(Problem statement):
Retype the records verbatim, from the line containing "Switch to the 成员列表 tab" through the line containing "click(x=669, y=810)", both included.

(Exercise material):
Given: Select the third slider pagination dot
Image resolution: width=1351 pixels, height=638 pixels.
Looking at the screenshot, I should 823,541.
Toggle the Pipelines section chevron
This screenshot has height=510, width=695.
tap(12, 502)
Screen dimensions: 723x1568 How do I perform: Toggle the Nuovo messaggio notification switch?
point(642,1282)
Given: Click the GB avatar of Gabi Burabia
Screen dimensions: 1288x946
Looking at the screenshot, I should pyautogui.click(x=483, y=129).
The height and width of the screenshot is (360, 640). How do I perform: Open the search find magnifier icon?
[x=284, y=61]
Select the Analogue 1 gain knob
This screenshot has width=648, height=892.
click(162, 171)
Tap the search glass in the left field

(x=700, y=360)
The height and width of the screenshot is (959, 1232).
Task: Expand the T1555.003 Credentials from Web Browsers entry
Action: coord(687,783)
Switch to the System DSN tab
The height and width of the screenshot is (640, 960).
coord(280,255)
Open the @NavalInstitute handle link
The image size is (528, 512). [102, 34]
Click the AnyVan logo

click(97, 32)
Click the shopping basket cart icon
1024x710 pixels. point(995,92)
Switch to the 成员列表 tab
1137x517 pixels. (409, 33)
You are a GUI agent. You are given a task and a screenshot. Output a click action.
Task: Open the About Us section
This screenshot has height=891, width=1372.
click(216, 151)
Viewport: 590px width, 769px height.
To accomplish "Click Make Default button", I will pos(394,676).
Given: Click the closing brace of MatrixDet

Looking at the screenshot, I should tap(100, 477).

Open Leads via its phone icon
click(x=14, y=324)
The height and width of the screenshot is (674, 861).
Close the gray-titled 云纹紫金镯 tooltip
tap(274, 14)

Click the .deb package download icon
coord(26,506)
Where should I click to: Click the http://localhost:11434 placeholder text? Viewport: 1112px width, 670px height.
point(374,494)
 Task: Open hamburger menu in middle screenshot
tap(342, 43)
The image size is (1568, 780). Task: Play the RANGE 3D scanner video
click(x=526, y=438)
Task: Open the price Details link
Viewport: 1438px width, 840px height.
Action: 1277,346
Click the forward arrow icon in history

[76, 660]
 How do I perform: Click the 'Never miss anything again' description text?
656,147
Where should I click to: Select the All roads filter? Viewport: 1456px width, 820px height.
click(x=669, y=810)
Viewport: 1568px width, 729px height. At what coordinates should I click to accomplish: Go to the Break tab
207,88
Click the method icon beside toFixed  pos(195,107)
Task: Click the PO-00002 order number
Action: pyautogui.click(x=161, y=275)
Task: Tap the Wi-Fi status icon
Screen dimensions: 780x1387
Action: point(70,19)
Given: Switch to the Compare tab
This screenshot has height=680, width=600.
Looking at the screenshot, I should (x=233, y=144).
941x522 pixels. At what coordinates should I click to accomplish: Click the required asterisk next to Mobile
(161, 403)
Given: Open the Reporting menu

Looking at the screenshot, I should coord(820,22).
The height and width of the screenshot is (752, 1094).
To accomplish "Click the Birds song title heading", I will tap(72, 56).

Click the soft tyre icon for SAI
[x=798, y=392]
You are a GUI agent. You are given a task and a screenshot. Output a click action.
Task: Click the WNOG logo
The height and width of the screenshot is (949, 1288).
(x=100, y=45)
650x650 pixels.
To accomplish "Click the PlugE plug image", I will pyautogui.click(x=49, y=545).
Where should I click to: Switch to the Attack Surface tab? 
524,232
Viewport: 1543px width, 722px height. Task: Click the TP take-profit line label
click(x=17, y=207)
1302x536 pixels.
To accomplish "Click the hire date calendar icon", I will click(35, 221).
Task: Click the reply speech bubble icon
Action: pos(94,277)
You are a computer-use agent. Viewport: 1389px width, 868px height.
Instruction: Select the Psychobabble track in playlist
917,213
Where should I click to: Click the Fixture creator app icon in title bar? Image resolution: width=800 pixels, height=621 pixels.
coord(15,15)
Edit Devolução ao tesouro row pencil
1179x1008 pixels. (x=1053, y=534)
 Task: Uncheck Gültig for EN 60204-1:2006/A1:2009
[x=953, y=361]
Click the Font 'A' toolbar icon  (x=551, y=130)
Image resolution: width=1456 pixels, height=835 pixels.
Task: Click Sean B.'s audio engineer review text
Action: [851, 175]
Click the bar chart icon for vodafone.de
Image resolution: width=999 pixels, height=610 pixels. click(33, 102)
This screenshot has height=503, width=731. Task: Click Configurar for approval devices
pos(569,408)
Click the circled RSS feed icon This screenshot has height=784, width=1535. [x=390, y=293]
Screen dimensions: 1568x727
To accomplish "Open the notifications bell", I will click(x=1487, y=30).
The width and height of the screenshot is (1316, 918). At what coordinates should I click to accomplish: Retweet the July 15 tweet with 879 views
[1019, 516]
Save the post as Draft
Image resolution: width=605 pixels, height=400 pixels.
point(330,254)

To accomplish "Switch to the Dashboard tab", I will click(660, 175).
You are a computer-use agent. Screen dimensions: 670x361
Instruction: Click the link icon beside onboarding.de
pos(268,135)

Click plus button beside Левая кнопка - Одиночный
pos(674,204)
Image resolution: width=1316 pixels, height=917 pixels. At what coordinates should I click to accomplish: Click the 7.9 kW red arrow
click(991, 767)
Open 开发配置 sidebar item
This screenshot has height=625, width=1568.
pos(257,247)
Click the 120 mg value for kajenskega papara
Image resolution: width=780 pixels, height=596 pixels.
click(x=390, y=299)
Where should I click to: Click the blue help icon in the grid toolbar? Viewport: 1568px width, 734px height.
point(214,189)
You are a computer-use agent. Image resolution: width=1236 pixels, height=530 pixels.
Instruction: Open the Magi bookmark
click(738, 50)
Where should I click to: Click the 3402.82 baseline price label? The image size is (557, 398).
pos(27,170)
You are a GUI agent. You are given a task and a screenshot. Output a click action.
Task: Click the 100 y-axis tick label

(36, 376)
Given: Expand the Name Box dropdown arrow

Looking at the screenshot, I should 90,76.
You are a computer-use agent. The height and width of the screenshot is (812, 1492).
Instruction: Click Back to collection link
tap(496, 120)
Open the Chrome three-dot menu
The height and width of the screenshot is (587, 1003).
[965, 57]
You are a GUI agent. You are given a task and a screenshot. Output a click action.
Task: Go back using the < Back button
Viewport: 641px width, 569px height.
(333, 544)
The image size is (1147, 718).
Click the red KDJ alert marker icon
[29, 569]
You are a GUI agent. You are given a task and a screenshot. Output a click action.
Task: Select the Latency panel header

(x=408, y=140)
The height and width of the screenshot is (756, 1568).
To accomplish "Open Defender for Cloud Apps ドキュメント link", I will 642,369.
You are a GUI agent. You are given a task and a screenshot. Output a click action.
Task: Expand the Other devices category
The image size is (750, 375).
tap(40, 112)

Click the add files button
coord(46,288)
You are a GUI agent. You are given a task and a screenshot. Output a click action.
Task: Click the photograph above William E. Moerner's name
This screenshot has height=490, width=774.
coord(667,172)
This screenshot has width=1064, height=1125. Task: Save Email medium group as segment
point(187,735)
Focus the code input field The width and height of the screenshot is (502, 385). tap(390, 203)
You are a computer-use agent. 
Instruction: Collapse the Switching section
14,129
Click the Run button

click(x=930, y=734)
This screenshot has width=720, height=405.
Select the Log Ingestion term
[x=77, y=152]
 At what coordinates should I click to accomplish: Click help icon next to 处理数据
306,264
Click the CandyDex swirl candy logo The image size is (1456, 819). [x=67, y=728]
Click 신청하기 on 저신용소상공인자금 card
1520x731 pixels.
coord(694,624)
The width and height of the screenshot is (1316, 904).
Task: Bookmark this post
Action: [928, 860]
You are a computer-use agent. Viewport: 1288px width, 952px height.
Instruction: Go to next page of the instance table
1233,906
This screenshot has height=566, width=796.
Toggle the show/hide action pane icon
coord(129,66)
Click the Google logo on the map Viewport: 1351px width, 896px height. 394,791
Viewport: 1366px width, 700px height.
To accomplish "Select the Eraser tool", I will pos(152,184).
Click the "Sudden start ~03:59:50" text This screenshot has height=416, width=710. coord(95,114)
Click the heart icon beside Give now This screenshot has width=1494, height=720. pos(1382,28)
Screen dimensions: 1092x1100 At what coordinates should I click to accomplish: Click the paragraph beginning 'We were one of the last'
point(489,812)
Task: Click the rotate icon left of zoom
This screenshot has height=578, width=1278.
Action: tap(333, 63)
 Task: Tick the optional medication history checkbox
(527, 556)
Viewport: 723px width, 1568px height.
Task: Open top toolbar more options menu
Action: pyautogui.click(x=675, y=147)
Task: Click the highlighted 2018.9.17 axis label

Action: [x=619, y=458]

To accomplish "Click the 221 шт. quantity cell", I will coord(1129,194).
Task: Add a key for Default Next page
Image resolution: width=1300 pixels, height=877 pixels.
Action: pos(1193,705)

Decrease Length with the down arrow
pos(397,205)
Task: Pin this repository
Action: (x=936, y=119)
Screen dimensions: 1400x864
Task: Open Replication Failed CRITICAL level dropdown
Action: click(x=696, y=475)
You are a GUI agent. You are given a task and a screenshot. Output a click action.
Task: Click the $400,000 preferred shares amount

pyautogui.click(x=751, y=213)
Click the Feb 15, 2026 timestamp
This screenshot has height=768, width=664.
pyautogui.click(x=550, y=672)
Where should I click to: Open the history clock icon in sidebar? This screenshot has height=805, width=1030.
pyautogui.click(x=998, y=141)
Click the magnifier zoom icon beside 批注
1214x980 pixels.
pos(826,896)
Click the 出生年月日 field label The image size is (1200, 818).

(Full output):
Switch to the 成员列表 tab
1137x517 pixels. (409, 33)
You are a GUI agent. You are given a task and a screenshot. Output a click action.
Task: Open the About Us section
This screenshot has height=891, width=1372.
click(216, 151)
Viewport: 590px width, 769px height.
To accomplish "Click Make Default button", I will pos(394,676).
Given: Click the closing brace of MatrixDet

Looking at the screenshot, I should tap(100, 477).

Open Leads via its phone icon
click(x=14, y=324)
The height and width of the screenshot is (674, 861).
Close the gray-titled 云纹紫金镯 tooltip
tap(274, 14)

Click the .deb package download icon
coord(26,506)
Where should I click to: Click the http://localhost:11434 placeholder text? Viewport: 1112px width, 670px height.
point(374,494)
 Task: Open hamburger menu in middle screenshot
tap(342, 43)
The image size is (1568, 780). Task: Play the RANGE 3D scanner video
click(x=526, y=438)
Task: Open the price Details link
Viewport: 1438px width, 840px height.
Action: 1277,346
Click the forward arrow icon in history

[76, 660]
 How do I perform: Click the 'Never miss anything again' description text?
656,147
Where should I click to: Select the All roads filter? Viewport: 1456px width, 820px height.
click(x=669, y=810)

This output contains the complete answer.